Often we want to split a plot up by different variables, for example, the users gender
. This is easy with ggplot2; we just add on an additional call to facet_wrap()
ggplot(cupid, aes(x = age)) +
geom_histogram(binwidth = 1) +
facet_wrap(~ sex) +
coord_cartesian(xlim = c(18, 80))
By splitting age by gender, two interesting features become apparent from figure 3.9
- There are many more male OK Cupid users than female (not surprising).
- The general age distribution looks similar between sexes.
- The most surprising aspect is that the spike in age 42 is due to female users. This could be by pure chance, users lying about their age, or a mistake in data entry.
3.4 Density plots
A downside of using a histogram, is that putting two histograms on top of each other makes the graphic cluttered and unclear (of course you can use panels as above). An alternative method is to use a kernel density estimator. Essentially we draw a line around the histogram.
ggplot(cupid, aes(x = age)) +
geom_density(aes(colour = sex)) +
xlim(c(18, 80))
Since the distributions are represented as lines, we can plot multiple distributions on top of each other. By plotting in this way, it becomes obvious the distributions of each gender are similar. However, we have smoothed over the bump at age 42.
3.4.1 Detailed explanation
This section aims to give gentle introduction to how kernel density plots are actually constructed. Behind the scenes, there’s some nice mathematical theory the underpins this graph. However, we’ll avoid the maths and concentrate on the intuition.
Suppose we have three points: (-2, -1, 2). These points are shown in figure 3.11 (a) as blue crosses. Around each point we draw a kernel - figure 3.11 (b). The kernel can be any non-negative (but typically symmetric) function that integrates to one. For example, it could be a
- rectangle;
- triangle;
- Gaussian (or Normal) density;
- Epanechnikov function.
In this example, we’ll use the most common kernel, a Gaussian or bell shaped curve. Next we combine the kernels around each point into a single common curve (figure 3.11 c). Finally, we normalise the area under the kernel to be \(1\).

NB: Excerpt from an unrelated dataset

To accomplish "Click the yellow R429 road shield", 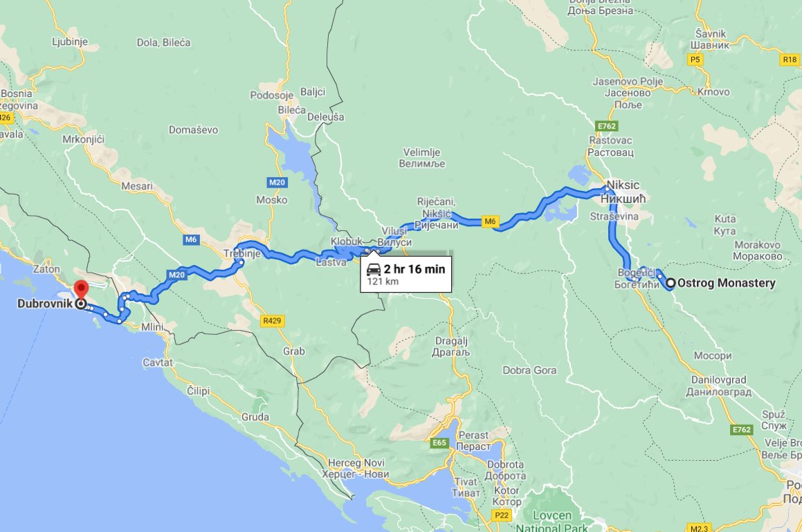I will point(271,321).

The tricky mathematical part deals with what kernel we should use and how wide that kernel should be. A wide kernel has the effect of flattening out our histogram shape, similar to having fewer bins. A narrow kernel has the opposite effect. Intuitively, when we have many points, the kernel should be narrower.
3.5 Boxplots
A box and whisker plot, sometimes simply called a boxplot, is another way to represent continuous data. This kind of plot is particularly useful for comparing two or more groups, by placing the boxplots side-by side.

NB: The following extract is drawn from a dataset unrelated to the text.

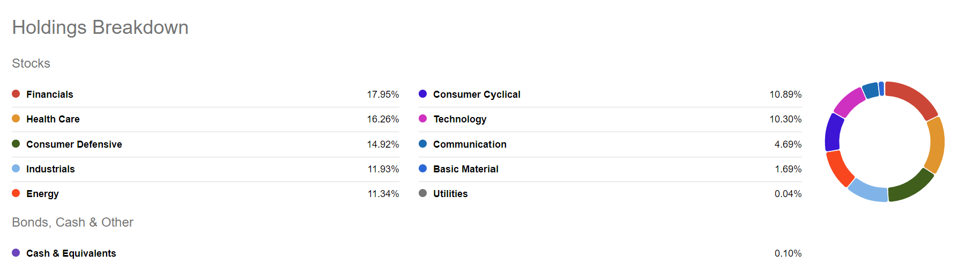Viewport: 980px width, 276px height.
Task: Select the Basic Material sector label
Action: 466,169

The central bar in the “box” is the sample median. The top and bottom of the box represent the upper and lower sample quartiles. Just as the median represents the 50% point of the data, the lower and upper quartiles represent the 25% and 75% points respectively.
local(source("code/f3_boxplot.R"))
The lower whisker is drawn from the lower end of the box to the smallest value that is no smaller than 1.5IQR below the lower quartile. Similarly, the upper whisker is drawn from the middle of the upper end of the box to the largest value that is no larger than 1.5IQR above the upper quantile. Points outside the whiskers are classified as outliers.

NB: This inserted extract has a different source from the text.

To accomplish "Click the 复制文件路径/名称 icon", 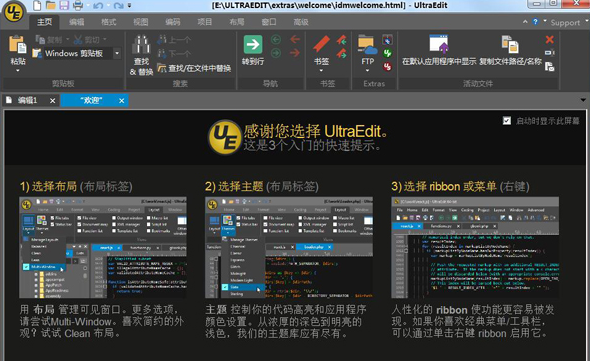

If we wanted to compared how age varies by income level5 then a boxplot is perfect
# Missing values are represented with a -1
ggplot(cupid, aes(x = income, y = age)) +
geom_boxplot()
The figure highlights a gradual increase of income with age. However, for extreme incomes it drops. I suspect this pattern is particular to San Francisco!
3.6 Barplots
A bar chart or bar graph is a chart that presents grouped data with rectangular bars with lengths proportional to the values that they represent. The bars can be plotted vertically or horizontally.
Let’s look again at the bond dataset. To determine the number movies by each star we use geom_bar()
ggplot(bond) +
geom_bar(aes(x = Actor))
Typically ordering the axis alphabetically isn’t best. In this case, we could order the either by the number of movies, or by the date the actor first appeared. Again with a few minor tweaks we can go from a plot that is OK, to a plot that is informative and attractive.